The thing is that without Ethernet, you won't be able to upgrade firmware or factory reset it should you ever need do to that.

Do you know anyone who could loan or let you use their router just for elimination purposes ?


----------



## TheCyberMan

It could be the router but testing the computers on another router if possible using the ethernet connection is what i would do as it may confirm what you suspect or indicate there ,may be a problem with the computers Lan ports.

Please let us know the outcome.


----------



## kiowa25

Just had the internet company by and swapped router for a brand new one (same model), no dice.

The tech guy himself told me that it's got to be a problem with my computer and it's out of their hands.

Is there any way to determine for sure if a LAN port itself is spoilt?


----------



## TheCyberMan

I think you have the answer to your question probably something physical wrong so no software will cure it. You have tried it on another router and it is still the same.

__Provided material__.
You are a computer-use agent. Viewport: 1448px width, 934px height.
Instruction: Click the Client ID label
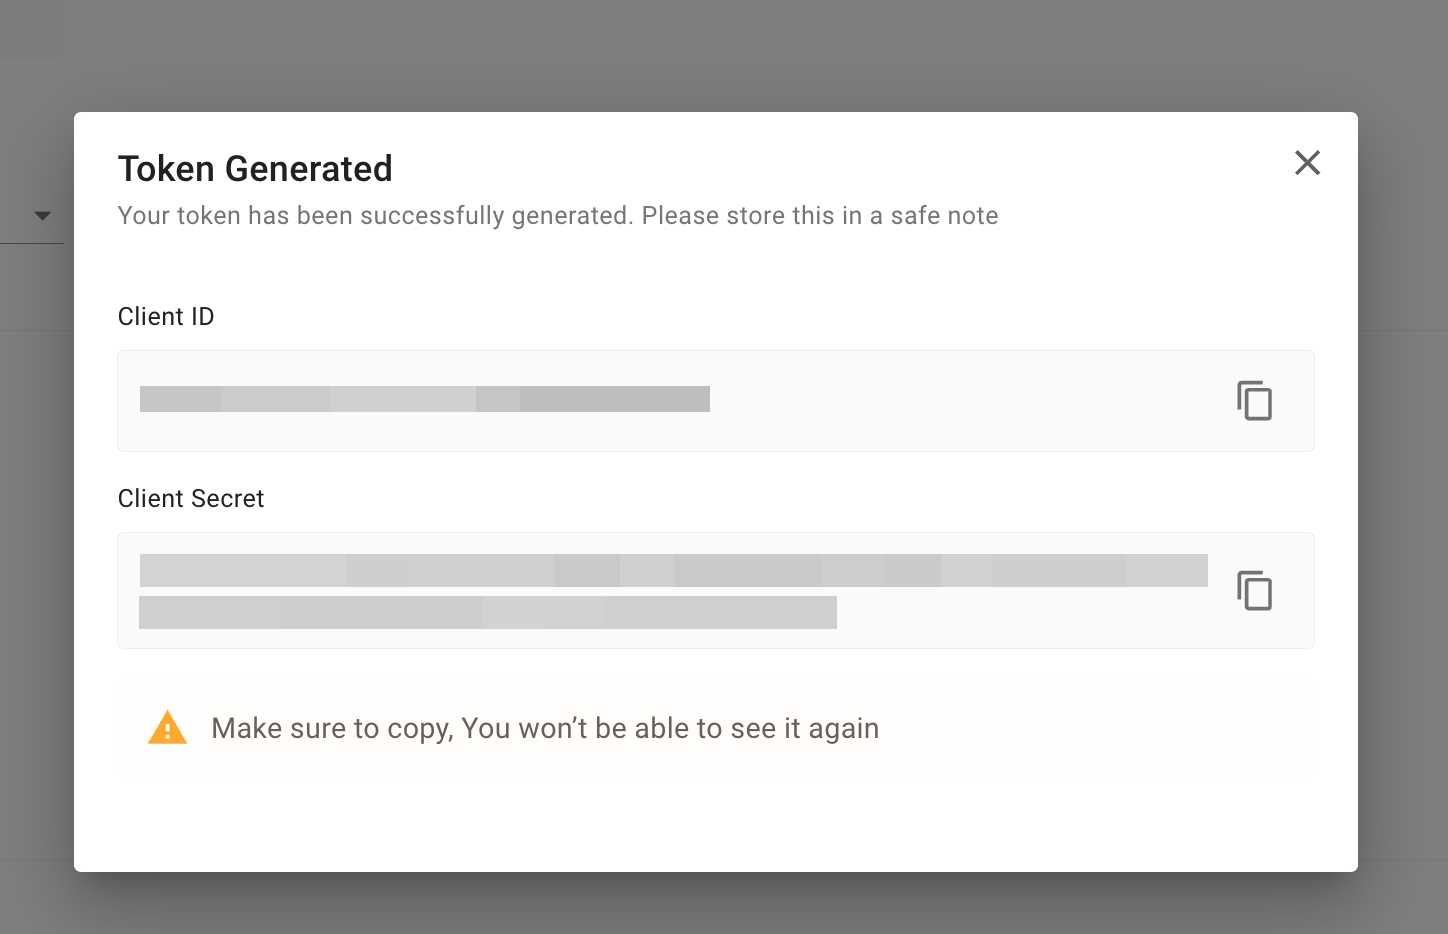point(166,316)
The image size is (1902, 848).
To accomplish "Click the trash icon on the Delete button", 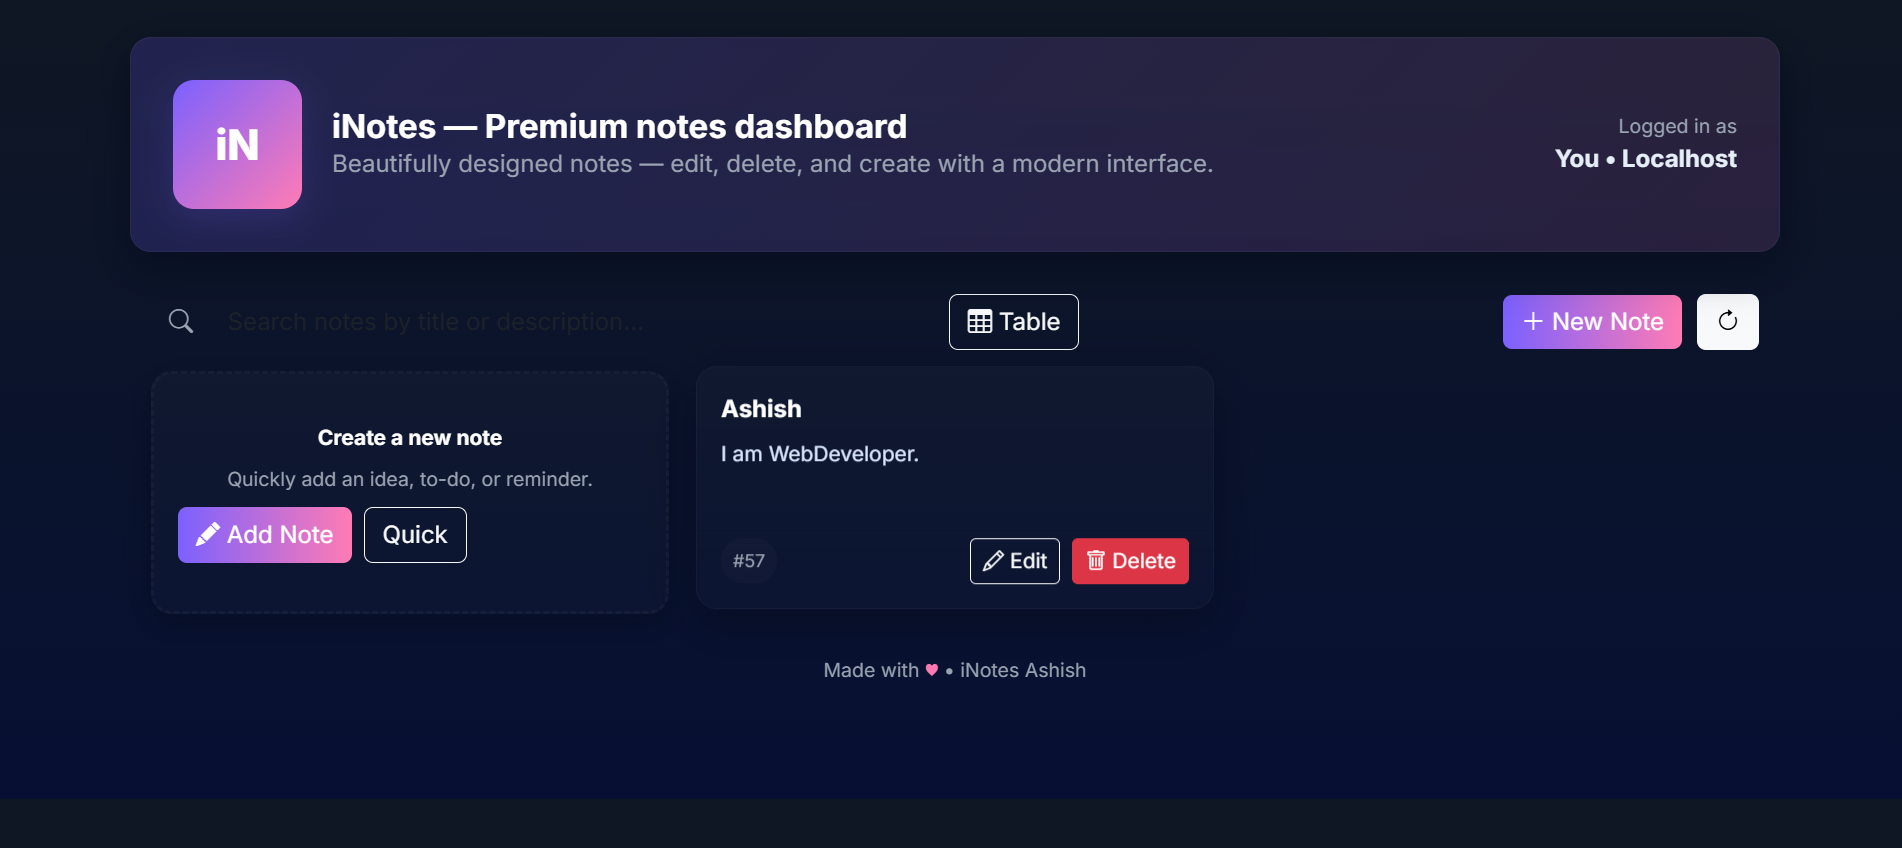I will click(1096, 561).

__Tasks and exercises__.
1: Answer these from the forum thread about the Ethernet problem:
(a) Without Ethernet, what two things does the first post say can't be done?
(b) What did the internet company replace the router with?
(c) According to kiowa25, what did the tech say the problem was?
2: Write the next part of the forum thread about the Ethernet problem, picking up after its final post.

__Exercise responses__.
1:
(a) Upgrading the firmware and doing a factory reset.
(b) A brand new router of the same model.
(c) A problem with kiowa25's computer, which was out of the company's hands.

2:
The only things we will try is to open a cmd prompt by right clicking and choosing run as administrator and type:

*netsh int ip reset reset.log *press enter
*netsh int ipv6 reset reset.log *press enter
*netsh winsock reset catalog *press enter
*ipconfig /flushdns *press enter and restart pc

Please verify that all your Network Services are Started.
Click on Start, type services.msc then press enter.

• COM+ Event System (for WZC issues)
• Computer Browser
• DHCP Client
• DNS Client
• Network Connections
• Network Location Awareness
• Remote Procedure Call (RPC)
• Server
• TCP/IP Netbios helper
• Wired Autoconfig is set to manual.(ethernet connections only)
• Wireless Zero Configuration ( XP wireless configurations only)
• WLAN AutoConfig ( Vista/7 wireless configurations only)
• Workstation


----------



## kiowa25

Sorry for my ignorance, but what do the above-mentioned steps do?


----------



## TheCyberMan

First set resets the TCP stack to defaults and resets winsock files to default that the computer uses to help programs communicate with TCP and clears the dns cache.

The others are services that need to be running in order to have internet access.


----------



## Tbmtbm

I'm sorry for bumping this, but I seem to have the exact same problem as the last guy, and I have the same drivers etc. etc., I have stopped at the last step, anything to do after that?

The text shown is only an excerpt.